É ela que ilumina os nossos passos na longa noite da alma. É ela que nos enxota o medo. E, com ingratidão, é sempre para o seu rosto paligorsquítico que enxotamos os vitupérios vinários, as secreções sensualistas e os conteúdos coprofílicos, mas a sua imaculabilidade é refractária a esse refugo. Os olhos da Estanqueira do Loreto são luminárias. Não há Lágrima nesses olhos, nem Pranto, nem Gritos, nem Dor, porque eles só reflectem a luz. Reflectem-na e retêm a treva. Assim, renovam todas as coisas.

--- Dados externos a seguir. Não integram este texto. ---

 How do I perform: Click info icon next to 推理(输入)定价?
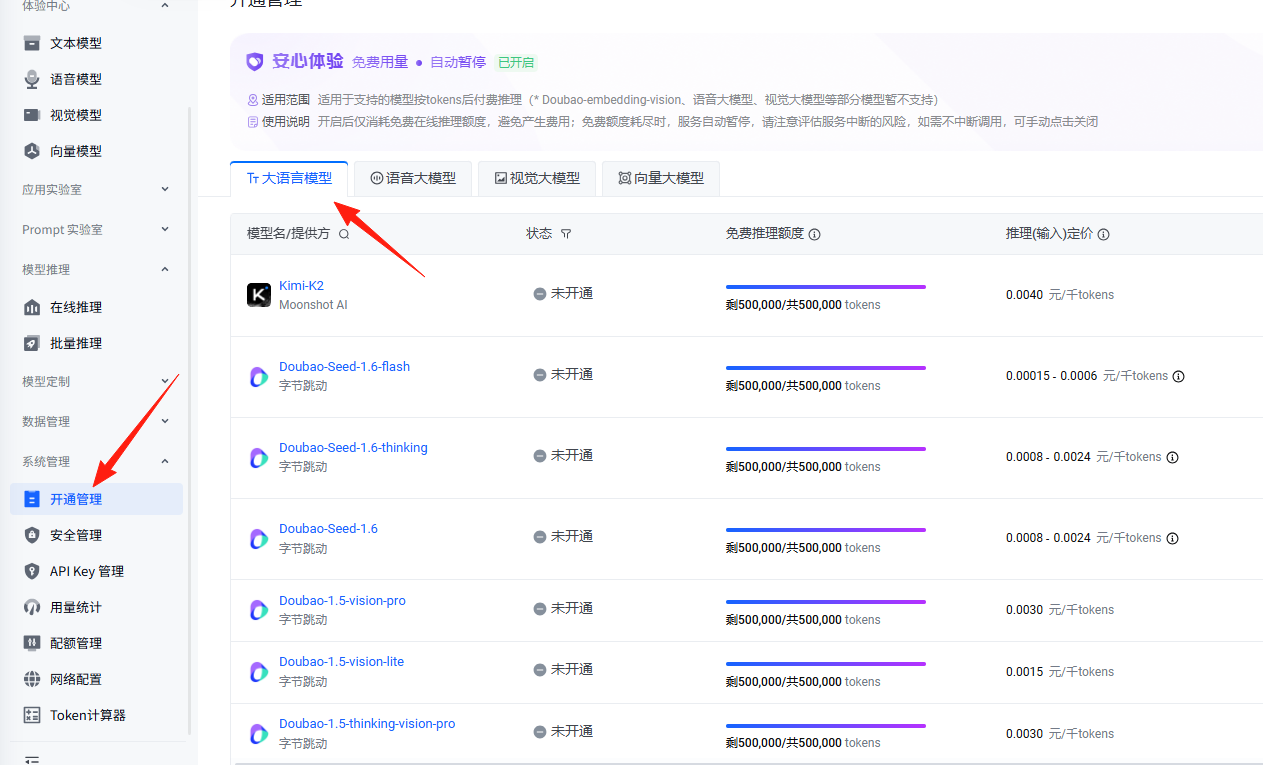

Qual o siderismo que supervisiona o destino dos ossos dos poetas? E dos versejados? Outrora mofento na masmorra museológica, o esqueleto da Estanqueira do Loreto também desapareceu: esse alicerce do templo que foi o corpo de Helena encontra-se no mesmo túmulo incógnito que aquartela todas as ossaturas tresmalhadas pelo tempo – como as dos lunáticos Yeats, Camões e Bocage. Versos que nem vértebras – e, no entanto, outros alicerces, mais importantes para esta história, ganham força, em exclusivo, nas nossas imaginações. Estão connosco. 
  
Circulares como um ponto final, embebidos em amnésico ruído de rua, são uma Lua que ainda emulsiona os elementos de Lisboa: os nossos destinos individuais, as nossas histórias colectivas, reunidas numa única e radiante dimensão; como água acumulada num cálice ou numa sarjeta: num Crescente ou num Minguante.

Estão connosco.

São os alicerces do Santo Estanco de Helena – a Estanqueira do Loreto: sórdida e sagrada, em simultâneo.

Estão connosco, porque nunca somos nós que vamos à procura deles.

Não somos.

            São eles que vêm – sempre – ao nosso encontro.